TASK OBJECTIVE — Reproduce the data below word for word, from its first line through the line holding "[x=1232, y=694]", with both ends included.

Items from a data source:
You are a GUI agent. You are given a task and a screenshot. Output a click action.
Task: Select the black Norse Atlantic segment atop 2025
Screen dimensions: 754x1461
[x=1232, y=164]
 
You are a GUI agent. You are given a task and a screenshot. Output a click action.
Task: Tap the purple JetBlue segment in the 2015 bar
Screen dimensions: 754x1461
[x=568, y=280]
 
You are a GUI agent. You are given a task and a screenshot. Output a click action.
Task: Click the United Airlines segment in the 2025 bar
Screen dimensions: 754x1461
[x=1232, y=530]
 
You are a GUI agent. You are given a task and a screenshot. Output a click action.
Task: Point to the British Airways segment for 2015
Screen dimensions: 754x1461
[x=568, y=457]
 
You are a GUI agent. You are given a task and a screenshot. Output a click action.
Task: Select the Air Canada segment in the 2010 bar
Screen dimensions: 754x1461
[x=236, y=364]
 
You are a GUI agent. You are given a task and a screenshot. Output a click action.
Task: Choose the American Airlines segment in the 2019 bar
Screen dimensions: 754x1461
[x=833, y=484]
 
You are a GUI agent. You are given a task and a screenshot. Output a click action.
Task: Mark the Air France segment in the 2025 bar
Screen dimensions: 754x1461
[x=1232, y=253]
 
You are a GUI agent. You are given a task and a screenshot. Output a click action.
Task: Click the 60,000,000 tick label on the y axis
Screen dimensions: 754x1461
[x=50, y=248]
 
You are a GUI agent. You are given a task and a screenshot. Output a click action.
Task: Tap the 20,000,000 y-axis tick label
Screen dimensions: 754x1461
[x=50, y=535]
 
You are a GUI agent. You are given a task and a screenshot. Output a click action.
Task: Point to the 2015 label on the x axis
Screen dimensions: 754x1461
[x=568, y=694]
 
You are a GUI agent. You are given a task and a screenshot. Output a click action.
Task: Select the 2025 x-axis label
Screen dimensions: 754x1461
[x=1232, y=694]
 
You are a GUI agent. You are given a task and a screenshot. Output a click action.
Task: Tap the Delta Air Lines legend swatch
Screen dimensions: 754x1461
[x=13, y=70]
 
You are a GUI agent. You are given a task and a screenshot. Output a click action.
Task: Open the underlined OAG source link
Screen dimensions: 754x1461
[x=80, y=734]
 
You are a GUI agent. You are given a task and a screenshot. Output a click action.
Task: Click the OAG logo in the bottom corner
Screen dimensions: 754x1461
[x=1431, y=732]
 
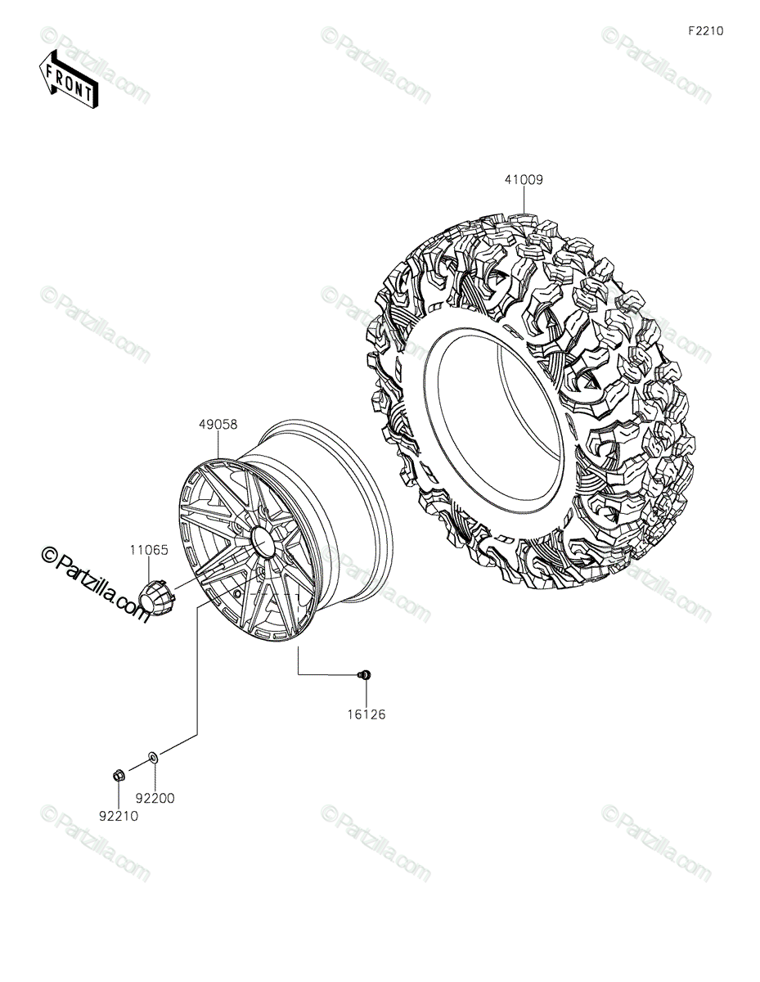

SOLUTION FOR THIS TASK —
You are a GUI agent. You are given a task and a screenshot. Output a click action.
Task: Select the black Norse Atlantic segment atop 2025
Screen dimensions: 754x1461
[x=1232, y=164]
 
You are a GUI agent. You are given a task and a screenshot. Output a click action.
Task: Tap the purple JetBlue segment in the 2015 bar
Screen dimensions: 754x1461
[x=568, y=280]
 
You are a GUI agent. You are given a task and a screenshot. Output a click action.
Task: Click the United Airlines segment in the 2025 bar
Screen dimensions: 754x1461
[x=1232, y=530]
 
You are a GUI agent. You are given a task and a screenshot. Output a click action.
Task: Point to the British Airways segment for 2015
Screen dimensions: 754x1461
[x=568, y=457]
 
You are a GUI agent. You are given a task and a screenshot. Output a click action.
Task: Select the Air Canada segment in the 2010 bar
Screen dimensions: 754x1461
[x=236, y=364]
 
You are a GUI agent. You are given a task and a screenshot. Output a click action.
Task: Choose the American Airlines segment in the 2019 bar
Screen dimensions: 754x1461
[x=833, y=484]
 
You are a GUI agent. You are given a task and a screenshot. Output a click action.
Task: Mark the Air France segment in the 2025 bar
Screen dimensions: 754x1461
[x=1232, y=253]
 
You are a GUI agent. You are given a task and a screenshot. Output a click action.
Task: Click the 60,000,000 tick label on the y axis
Screen dimensions: 754x1461
[x=50, y=248]
 
You are a GUI agent. You are given a task and a screenshot. Output a click action.
Task: Tap the 20,000,000 y-axis tick label
Screen dimensions: 754x1461
[x=50, y=535]
 
You are a GUI agent. You are given a task and a screenshot. Output a click action.
Task: Point to the 2015 label on the x axis
Screen dimensions: 754x1461
[x=568, y=694]
 
You are a GUI agent. You are given a task and a screenshot. Output a click action.
Task: Select the 2025 x-axis label
Screen dimensions: 754x1461
[x=1232, y=694]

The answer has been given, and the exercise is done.